[Haskell-cafe] ReadP question
Chris Kuklewicz
haskell at list.mightyreason.com
Thu Aug 31 11:46:14 EDT 2006
Tom Phoenix wrote:
> On 8/30/06, Chris Kuklewicz <haskell at list.mightyreason.com> wrote:
>
>> > -- Simulate "(a?|b+|c*)*d" regular expression
>
>> But 'go' seems to not terminate with the leading 'star'
>
> Unless I'm missing something... The part of the pattern inside the
> parentheses should successfully match at least the empty string at the
> beginning of the string. Since it's regulated by the second (outer)

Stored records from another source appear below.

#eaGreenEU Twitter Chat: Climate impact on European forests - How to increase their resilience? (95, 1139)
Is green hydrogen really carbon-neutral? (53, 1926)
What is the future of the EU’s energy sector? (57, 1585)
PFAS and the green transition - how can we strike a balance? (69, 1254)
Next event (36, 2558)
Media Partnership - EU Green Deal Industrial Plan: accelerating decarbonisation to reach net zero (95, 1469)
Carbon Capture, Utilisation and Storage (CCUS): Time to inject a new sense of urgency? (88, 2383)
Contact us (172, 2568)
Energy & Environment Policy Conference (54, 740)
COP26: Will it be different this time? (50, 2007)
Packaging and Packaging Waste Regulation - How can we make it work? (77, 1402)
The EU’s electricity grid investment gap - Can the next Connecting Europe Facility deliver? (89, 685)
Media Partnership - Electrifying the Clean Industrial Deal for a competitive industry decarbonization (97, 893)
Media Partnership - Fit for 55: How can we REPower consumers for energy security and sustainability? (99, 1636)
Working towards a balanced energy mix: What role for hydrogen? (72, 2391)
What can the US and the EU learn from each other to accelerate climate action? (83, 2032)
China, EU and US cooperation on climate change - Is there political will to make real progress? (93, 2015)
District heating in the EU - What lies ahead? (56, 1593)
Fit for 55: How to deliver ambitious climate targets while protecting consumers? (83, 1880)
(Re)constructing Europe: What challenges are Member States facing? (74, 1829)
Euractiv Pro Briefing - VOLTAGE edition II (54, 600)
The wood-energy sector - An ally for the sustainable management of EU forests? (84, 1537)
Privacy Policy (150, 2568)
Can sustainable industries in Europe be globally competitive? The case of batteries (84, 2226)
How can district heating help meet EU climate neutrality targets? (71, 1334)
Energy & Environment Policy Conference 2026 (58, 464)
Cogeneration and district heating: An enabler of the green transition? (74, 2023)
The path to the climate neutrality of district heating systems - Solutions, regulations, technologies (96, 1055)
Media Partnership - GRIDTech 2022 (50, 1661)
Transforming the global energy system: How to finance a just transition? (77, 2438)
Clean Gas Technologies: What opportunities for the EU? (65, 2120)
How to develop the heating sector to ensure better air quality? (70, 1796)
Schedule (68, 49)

> 'star', it will keep matching as long as it keeps succeeding; since it
> keeps matching the empty string, it keeps matching forever in the same
> spot.
>
> To solve this problem, your implementation of 'star' could perhaps be
> changed to answer "no more matches" rather than "infinitely many
> matches" once the body fails to consume any characters.
>
> Hope this helps!
>
> --Tom Phoenix
And that is indeed the solution. But then I wanted $ end-of-line anchors (easy)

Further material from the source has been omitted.